By Mark Goetz
When OPEC ministers meet in Vienna on 31 March, it will be to determine whether the “proactive” strategy they invoked during their 10 February meeting in Algiers has worked.
At the last OPEC ministers’ conference, member states decided to take immediate steps to eliminate around 1.5m barrels/day (bbl/d) of over-production from OPEC’s present production ceiling of 24.5m bbl/d. They also agreed to reduce production by a further 1m bbl/d as of 1 April to 23.5m bbl/d in order to forestall a perceived over supply of crude during the second quarter of 2004.
According to the Saudi Arabian Oil Minister Ali Naimi, such action had to be taken in order to prevent OECD countries from replenishing crude inventories that might have had a damaging effect on prices during the second quarter. OPEC would loath to see crude prices fall as they did in the late 1990s, when the market was awash with crude.
Whether OPEC succeeds in removing its over-production from the market or not, at the time of writing Nymex crude prices are expected to remain in the lower mid $30/bbl range, and the OPEC basket is seen as continuing to average above $28/bbl.
When that decision was made, West Texas Intermediate (WTI) crude was selling in the neighbourhood of $34/bbl and Brent for around $30/bbl, while the OPEC basket had been above its $22-$28/bbl price range for weeks. Unofficially, and in accordance with a guideline that OPEC had set itself, if the OPEC basket price stays above $28/bbl for more than 20 days, OPEC should increase production in order to meet market demand and bring the basket average back within its price range. That guideline now appears to have fallen by the wayside, although OPEC ministers say that the group is working to keep the market in balance around a basket price average of $25/bbl.
By the end of March, OPEC should be able to tell if its members are adhering to quotas and if the expected decrease in demand for crude during the second quarter appears ready to set in. If demand is still strong and prices are at the levels they were in mid-February, then OPEC has said that it will reconsider the 1 April production cut. In a scenario that would be ideal for some, OPEC would produce at its current 24.5m bbl/d ceiling and the OPEC basket average would be around $25/bbl.
But the attractiveness of high crude prices make it difficult for OPEC members to reduce over-production, and many analysts are unconvinced that the group will be able to discipline itself. Furthermore, consumer countries have argued that OPEC has held crude supplies too tight in recent months to prevent them from rebuilding their depleted inventories, as they traditionally do at this time of year.

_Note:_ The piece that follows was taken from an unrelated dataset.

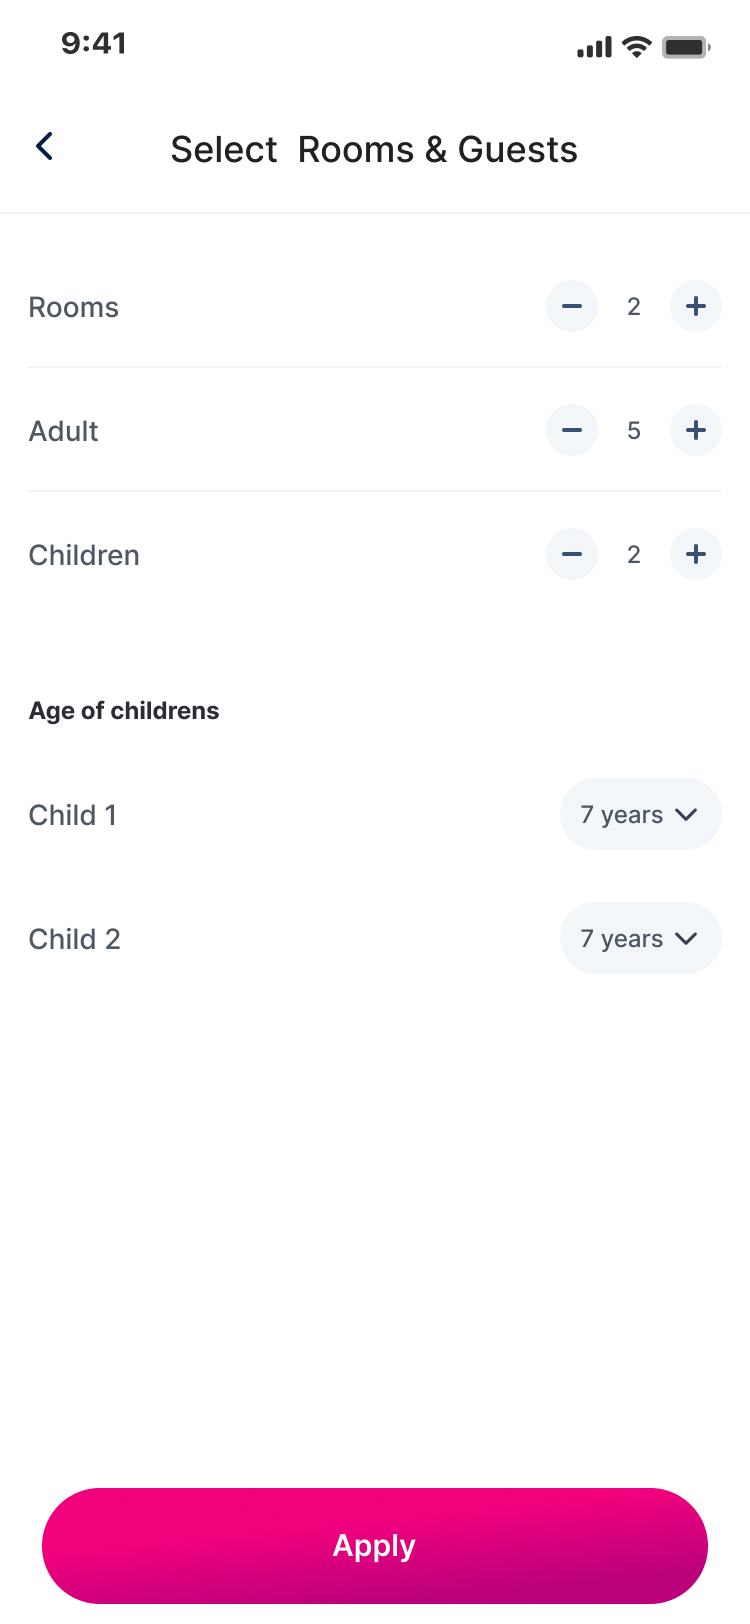
Task: Tap the Select Rooms & Guests title
Action: click(x=374, y=150)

But according to OPEC, large inventories and strategic petroleum reserves are factors that reduce its ability to influence crude prices, and therefore it would prefer to have consumer countries view OPEC as “the repository of the inventory”, as the Saudi oil minister put it.
Calls from consumers that further supply cutbacks will only serve to keep prices high have been dismissed by OPEC, which has argued that high crude prices are being influenced by factors other than market fundamentals. This shows that the market is well supplied with crude. Furthermore, OPEC has stated its opinion that the weak American dollar justifies high prices in that producing countries are earning less from their crude exports.

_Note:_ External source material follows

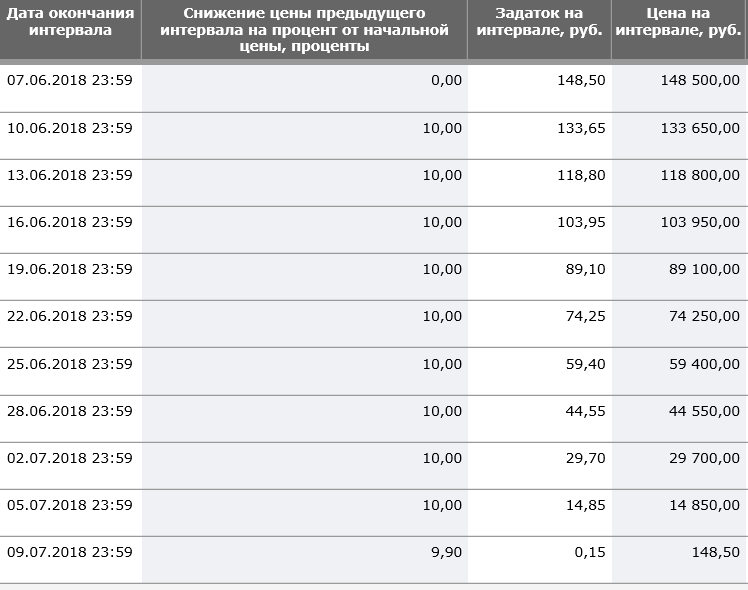Click the deposit value 44,55
748x590 pixels.
tap(585, 411)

According to figures released by the Paris-based International Energy Agency (IEA) in mid-February, OPEC may be correct in its calculations on how much crude OPEC needs to supply the market during the second quarter of this year. In its February Oil Market Report the agency forecast an implied call on OPEC crude of 23.7m bbl/d during the second quarter, 2.5m bbl/d less than its estimated first quarter call of 26.2m bbl/d. Third quarter demand for OPEC crude is projected at 25.5m bbl/d and fourth quarter demand at 26.8m bbl/d.

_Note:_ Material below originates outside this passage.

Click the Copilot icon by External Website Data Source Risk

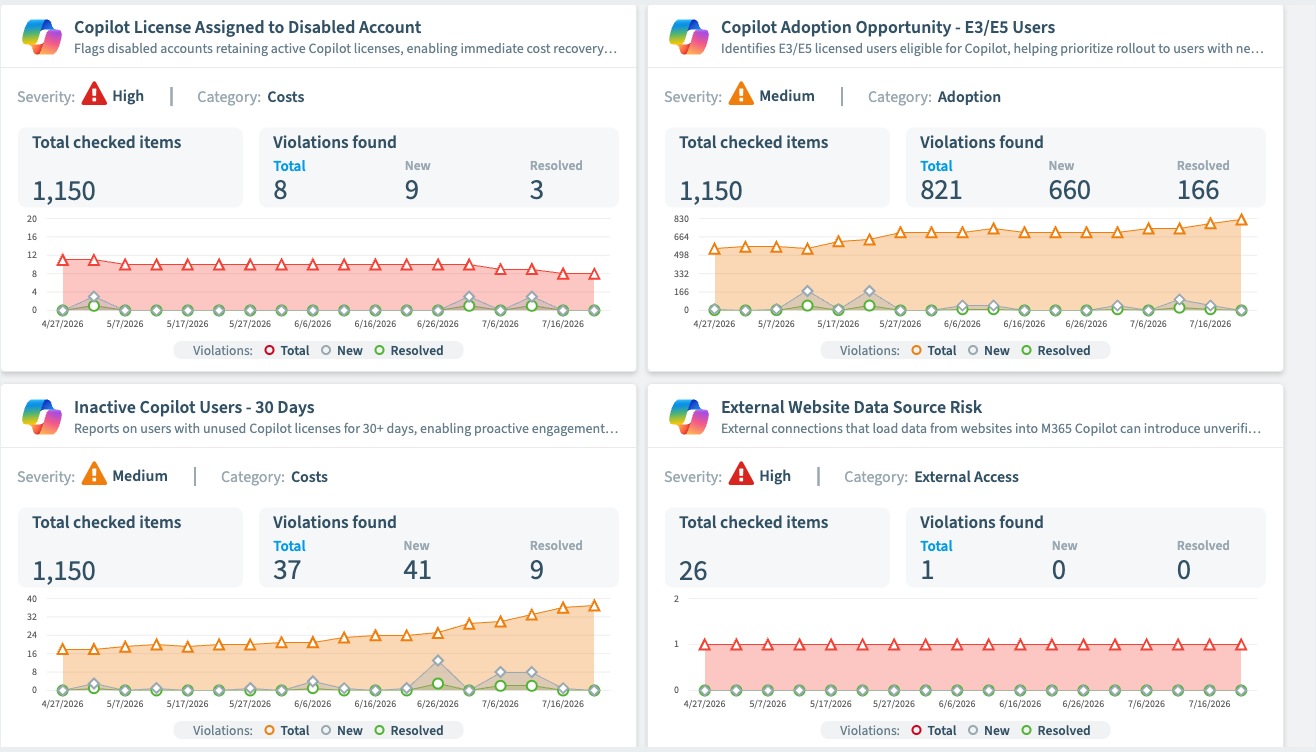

OPEC estimates that some stock build has taken place during the first quarter and there will continue to be enough crude on the market for the second and third quarters to allow consumers to replenish stocks to some degree. But the plan calls for production to be kept at a level that will not allow the market to return to conditions seen during the late 1990s and first years of this decade.
As the world’s largest consumer of crude, the US was hardly pleased by OPEC’s announcement that it would remove oil from the market, as was Russia, which is currently competing with Saudi Arabia as the world’s largest oil producer at around 8m bbl/d.
After OPEC had announced its plans to remove 2.5m bbl/d from the market by early April, a White House spokesman said that the Bush administration would not comment on OPEC’s decision, but added that the administration hoped the oil producers would not take action that would hurt the US economy – a development that could play havoc during a US presidential election year.
The Russians criticized the move and said that it planned to discuss the matter with OPEC ministers at their March meeting. “We don’t support the decision,” a Russian Energy Ministry official said, adding that OPEC had not discussed the move with Moscow and that it would cause a renewed climb in prices. Moscow is dedicated to maintaining a price level that is acceptable to both OPEC and non-OPEC producers, the official said.